The following lines show the config_data_preparation
configuration file for the example presented by Geissler (2025) and the Alptal data set.
# ClustMod Parameters
dtm_path = ".\\RAW\\dtm_1.asc"
dtm_largescale_path = ".\\SRTM.asc"
chm_path = ".\\RAW\\chm_1.asc"
crs_dtm = "EPSG:32632"
crs_chm = "EPSG:32632"
crs_dtm_largescale = "EPSG:4326"
finalize = FALSE
buffer_size = 90
DCE_step_nr = 300
isTrain = TRUE
snow_depth_path = ".\\snow-depth"
crs_snowdata = "EPSG:2056"
# WindNinja Parameters
wind_direction = 120
wind_velocity = 1.3
path_to_wn_exe = "C:\\WindNinja\\WindNinja-3.6.0\\bin\\WindNinja_cli.exe"
All output of ClustMod is stored in the defined output path (path_out
).
For all sites listed in test_sites
, the clusters are predicted using the trained ClustMod model. The application of ClustMod produces logfiles to store essential information regarding the model execution. These logfiles include the following details:
- Model parameters: Key settings and configurations used during the model's operation.

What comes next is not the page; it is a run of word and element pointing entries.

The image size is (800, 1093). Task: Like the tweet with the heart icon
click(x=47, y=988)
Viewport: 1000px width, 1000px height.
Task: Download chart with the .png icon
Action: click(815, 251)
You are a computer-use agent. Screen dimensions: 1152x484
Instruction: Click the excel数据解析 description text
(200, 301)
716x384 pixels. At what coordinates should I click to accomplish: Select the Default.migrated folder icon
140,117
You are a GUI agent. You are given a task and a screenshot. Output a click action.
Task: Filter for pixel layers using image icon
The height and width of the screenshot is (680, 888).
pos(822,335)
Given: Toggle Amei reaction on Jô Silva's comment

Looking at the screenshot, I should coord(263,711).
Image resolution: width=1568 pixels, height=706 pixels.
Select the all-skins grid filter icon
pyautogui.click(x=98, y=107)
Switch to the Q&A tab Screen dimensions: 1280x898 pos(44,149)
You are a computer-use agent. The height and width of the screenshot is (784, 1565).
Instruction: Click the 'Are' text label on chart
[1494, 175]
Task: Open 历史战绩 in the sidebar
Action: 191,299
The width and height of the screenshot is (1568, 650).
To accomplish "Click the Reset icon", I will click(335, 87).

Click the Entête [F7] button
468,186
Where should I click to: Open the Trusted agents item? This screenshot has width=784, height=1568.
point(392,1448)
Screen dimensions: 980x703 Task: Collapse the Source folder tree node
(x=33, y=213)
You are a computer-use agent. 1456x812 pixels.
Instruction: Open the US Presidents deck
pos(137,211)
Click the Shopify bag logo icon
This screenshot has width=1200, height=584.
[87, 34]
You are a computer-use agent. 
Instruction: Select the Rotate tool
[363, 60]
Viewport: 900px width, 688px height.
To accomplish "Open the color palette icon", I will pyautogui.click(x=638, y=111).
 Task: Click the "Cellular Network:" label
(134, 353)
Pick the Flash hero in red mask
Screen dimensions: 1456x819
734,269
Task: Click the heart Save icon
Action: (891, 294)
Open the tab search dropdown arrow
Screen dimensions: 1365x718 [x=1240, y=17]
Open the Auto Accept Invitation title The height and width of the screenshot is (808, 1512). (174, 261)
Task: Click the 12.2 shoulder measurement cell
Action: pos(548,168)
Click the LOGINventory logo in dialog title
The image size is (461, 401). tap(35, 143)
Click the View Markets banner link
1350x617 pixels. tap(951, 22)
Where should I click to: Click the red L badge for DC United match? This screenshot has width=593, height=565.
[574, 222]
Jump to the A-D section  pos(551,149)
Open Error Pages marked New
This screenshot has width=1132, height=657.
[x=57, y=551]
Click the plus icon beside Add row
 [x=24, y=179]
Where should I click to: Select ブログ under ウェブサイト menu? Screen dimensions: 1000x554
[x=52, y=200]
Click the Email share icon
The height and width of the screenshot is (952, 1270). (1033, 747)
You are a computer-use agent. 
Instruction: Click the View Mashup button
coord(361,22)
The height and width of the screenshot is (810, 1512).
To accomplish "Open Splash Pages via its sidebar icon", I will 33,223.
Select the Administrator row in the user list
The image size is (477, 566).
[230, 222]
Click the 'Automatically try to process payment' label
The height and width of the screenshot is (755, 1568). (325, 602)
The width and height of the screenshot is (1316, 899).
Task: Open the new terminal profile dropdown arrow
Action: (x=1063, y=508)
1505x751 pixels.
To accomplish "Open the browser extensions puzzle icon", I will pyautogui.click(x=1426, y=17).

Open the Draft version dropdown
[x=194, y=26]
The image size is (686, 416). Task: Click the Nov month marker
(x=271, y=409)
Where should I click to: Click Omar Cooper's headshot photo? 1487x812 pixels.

- Runtime information: Details about the execution process, including timestamps and processing durations.
- Messages, warnings, and errors: Any messages generated by R during execution, including warnings and errors, providing insights for debugging and ensuring reproducibility.
- Bengtsson, H. (2005). R.utils: CRAN Contributed Packages [Software]. https://doi.org/10.32614/CRAN.package.R.utils
- Geissler, J. (2025). Determining and Predicting Spatiotemporal Snow Patterns in Forested Environments [In Press]. Professur für Hydrologie, University of Freiburg, Germany.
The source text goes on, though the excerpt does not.